The efficiency of our proposed feature selection method for dimensionality reduction regarding to the steganalytic algorithm (SRM) is shown in the Table 2. In this case, three steganographic schemes, i.e., WOW [5], HUGO [9] and S-UNIWARD [6] and four different embedding rates, i.e., 0.1 bpp, 0.2 bpp, 0.3 bpp, 0.4 bpp are tested.

Table 3. Features dimension and E\(_{OOB}\) for three high dimensional steganalytic algorithms and three steganographic schemes with the embedding rate of 0.4 bpp.

From the Table 2, it is obvious that the dimensionality of the original high dimensional feature vector (dimension of 34671) can be reduced efficiently by using our proposed feature selection method. For example, when the steganographic scheme is selected as the WOW algorithm and the embedding rate is 0.4 bpp, the testing error E\(_{OOB}\) is 0.2105 with the feature dimension of 34671. However, when \(P=0.7\), the testing error is 0.2116 with the feature dimension of 9507 by using our feature selection method (please refer to the Table 2 for more details).

5.2 Experiment #2

The efficiency of our feature reduction method regarding to three different high dimensional steganalytic algorithms, i.e., SRM [4], maxSRM [3] and maxSRMd2 [3] is shown in the Table 3. In this case, three different adaptive steganographic schemes, i.e., WOW, HUGO and S-UNIWARD and one embedding rate, i.e., 0.4 bpp, are tested.

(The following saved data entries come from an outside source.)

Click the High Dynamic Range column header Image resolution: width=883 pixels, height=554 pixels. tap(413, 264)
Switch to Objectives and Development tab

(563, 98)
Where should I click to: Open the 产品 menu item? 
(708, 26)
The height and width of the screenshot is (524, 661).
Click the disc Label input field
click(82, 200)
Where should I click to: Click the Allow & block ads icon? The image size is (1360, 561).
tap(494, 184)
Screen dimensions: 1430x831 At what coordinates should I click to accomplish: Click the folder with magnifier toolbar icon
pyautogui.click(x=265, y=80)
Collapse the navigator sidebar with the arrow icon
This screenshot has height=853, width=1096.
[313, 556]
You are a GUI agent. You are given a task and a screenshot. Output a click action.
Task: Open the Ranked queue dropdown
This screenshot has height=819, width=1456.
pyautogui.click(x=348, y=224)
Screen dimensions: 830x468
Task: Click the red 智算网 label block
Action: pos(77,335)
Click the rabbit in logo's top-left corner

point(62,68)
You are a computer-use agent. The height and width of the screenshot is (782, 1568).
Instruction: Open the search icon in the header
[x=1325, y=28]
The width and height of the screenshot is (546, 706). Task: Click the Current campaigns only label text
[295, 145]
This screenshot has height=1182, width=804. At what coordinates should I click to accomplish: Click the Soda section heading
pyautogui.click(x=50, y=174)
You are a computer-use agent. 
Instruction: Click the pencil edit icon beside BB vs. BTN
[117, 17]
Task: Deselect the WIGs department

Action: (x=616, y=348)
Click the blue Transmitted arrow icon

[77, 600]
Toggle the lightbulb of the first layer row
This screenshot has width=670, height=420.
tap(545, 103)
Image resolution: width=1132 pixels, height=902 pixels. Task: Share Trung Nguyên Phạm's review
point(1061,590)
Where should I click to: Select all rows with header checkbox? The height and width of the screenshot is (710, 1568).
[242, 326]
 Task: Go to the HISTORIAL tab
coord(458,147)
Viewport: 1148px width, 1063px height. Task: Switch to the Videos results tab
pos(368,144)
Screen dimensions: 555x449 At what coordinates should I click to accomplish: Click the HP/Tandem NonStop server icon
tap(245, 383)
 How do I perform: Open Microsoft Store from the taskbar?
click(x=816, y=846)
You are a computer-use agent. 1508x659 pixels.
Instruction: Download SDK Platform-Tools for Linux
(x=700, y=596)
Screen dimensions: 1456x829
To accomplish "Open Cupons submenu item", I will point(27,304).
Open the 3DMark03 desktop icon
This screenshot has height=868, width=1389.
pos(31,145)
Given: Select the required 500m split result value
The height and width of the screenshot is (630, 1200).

From the Table 3, it is obvious that our proposed feature selection method can be applied to various high dimensional steganalytic algorithms for dimensionality reduction. For example, when the steganographic scheme is HUGO with the embedding rate 0.4 bpp and the steganalytic algorithm is maxSRMd2, the original feature dimension of 34671 can be reduced to 2670, namely the dimension is reduced by more than ten times. However, the testing error almost keeps the same as before (please refer to the Table 3 for more details).

6 Conclusions

In this paper, we firstly point out that the element in the extracted feature vector should consistently increase or decrease with the increase of embedding rate for a given steganographic scheme. Moreover, this new finding can be utilized to achieve the dimensionality reduction for various steganalytic algorithms with high dimensional feature vector. The realization of our feature selection method can not only eliminate the redundancy in the high dimensional feature vector, but may also improve the overall classification efficiency. We will further optimize our proposed feature selection method and extend it to other pattern classification fields, not limit to the field of image steganalysis.